“Forgive me,” he said, intoxicatingly flattered. “I do appreciate it. I didn’t know. I came for a cup of tea, with no idea of fighting for it.”

“Then let me give it you. Do you take sugar?”

And she handed him the cup, which he took with a hand that trembled. Then a press of fresh people cut him off from her, and she made no effort to keep him by her side. Gloom invaded his breast again. He had to speak to some of the crowd, and he did his duty with ill grace. He feared it would be too presumptuous to outstay the intrusive crew, so he resolved to escape as soon as possible. But Herbert captured him with a hearty hand-shake, and introduced him—with a certain proprietary pride—to his bevy of dames, and he was perforce added to the applausive circle in the centre of which Herbert quizzed the rest of the company and the universe at large.

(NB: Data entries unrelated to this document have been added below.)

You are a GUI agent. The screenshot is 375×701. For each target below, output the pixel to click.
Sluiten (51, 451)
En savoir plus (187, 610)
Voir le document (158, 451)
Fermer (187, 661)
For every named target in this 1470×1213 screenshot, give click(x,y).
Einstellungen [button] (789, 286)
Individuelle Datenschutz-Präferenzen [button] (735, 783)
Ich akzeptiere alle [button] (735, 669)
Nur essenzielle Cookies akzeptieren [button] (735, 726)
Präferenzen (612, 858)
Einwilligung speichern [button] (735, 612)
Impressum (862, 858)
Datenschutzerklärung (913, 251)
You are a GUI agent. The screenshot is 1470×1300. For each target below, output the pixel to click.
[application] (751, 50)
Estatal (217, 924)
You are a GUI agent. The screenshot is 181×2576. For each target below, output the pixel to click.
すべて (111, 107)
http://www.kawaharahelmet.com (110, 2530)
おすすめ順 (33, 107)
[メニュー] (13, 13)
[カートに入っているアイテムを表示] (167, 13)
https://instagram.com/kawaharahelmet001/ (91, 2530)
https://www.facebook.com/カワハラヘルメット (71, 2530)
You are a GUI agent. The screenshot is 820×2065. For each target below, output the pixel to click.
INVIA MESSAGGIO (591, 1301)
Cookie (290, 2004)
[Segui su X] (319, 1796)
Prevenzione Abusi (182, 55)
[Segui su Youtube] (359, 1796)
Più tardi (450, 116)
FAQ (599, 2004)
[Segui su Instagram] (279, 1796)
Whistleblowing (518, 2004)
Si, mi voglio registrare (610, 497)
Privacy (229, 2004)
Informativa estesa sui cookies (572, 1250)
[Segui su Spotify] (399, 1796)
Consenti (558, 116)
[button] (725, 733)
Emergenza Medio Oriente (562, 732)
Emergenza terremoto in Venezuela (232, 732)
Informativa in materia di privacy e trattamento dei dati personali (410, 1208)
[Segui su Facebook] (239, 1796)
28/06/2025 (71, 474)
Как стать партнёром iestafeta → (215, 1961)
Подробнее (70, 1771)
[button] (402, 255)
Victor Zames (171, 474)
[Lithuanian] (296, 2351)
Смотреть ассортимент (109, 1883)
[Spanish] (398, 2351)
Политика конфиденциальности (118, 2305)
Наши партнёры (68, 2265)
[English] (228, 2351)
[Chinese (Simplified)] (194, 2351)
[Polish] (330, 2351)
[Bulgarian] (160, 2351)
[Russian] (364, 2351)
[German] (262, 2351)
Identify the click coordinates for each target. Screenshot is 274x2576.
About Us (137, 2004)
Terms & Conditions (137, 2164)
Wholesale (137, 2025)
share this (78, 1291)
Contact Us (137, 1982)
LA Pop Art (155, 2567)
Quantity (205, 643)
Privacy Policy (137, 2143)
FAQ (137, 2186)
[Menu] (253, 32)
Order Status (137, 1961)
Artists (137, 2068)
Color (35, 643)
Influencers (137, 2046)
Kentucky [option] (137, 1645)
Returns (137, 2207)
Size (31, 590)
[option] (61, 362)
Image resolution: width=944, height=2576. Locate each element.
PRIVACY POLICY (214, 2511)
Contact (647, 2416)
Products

“Isn’t that Lily O’Reilly talking with Mrs. Wyndwood?” he said, catching Olive’s passing eye.

“Sure, and it is that,” answered Olive, permitting the eye an unwonted roguish twinkle. “She is talking about her new novel.”

“Wonderful woman,” soliloquized Herbert for the benefit of his galaxy. “She is more read by the superfine critics than any other lady novelist in London.”

“Oh, Mr. Strang,” protested Lady William Dallox, a petite, elegant creature with an air of having stepped off a decorative panel, “why, the critics all slate her awfully.”

“I know. But that’s her revenge—to threaten her reviewers with libel actions, so that they have to read her to see if she deserved their slatings.”

“You’re a saucy cynic, sir,” said Olive, laughingly.

“What is a cynic?” airily retorted Herbert. “An accurate observer of life.”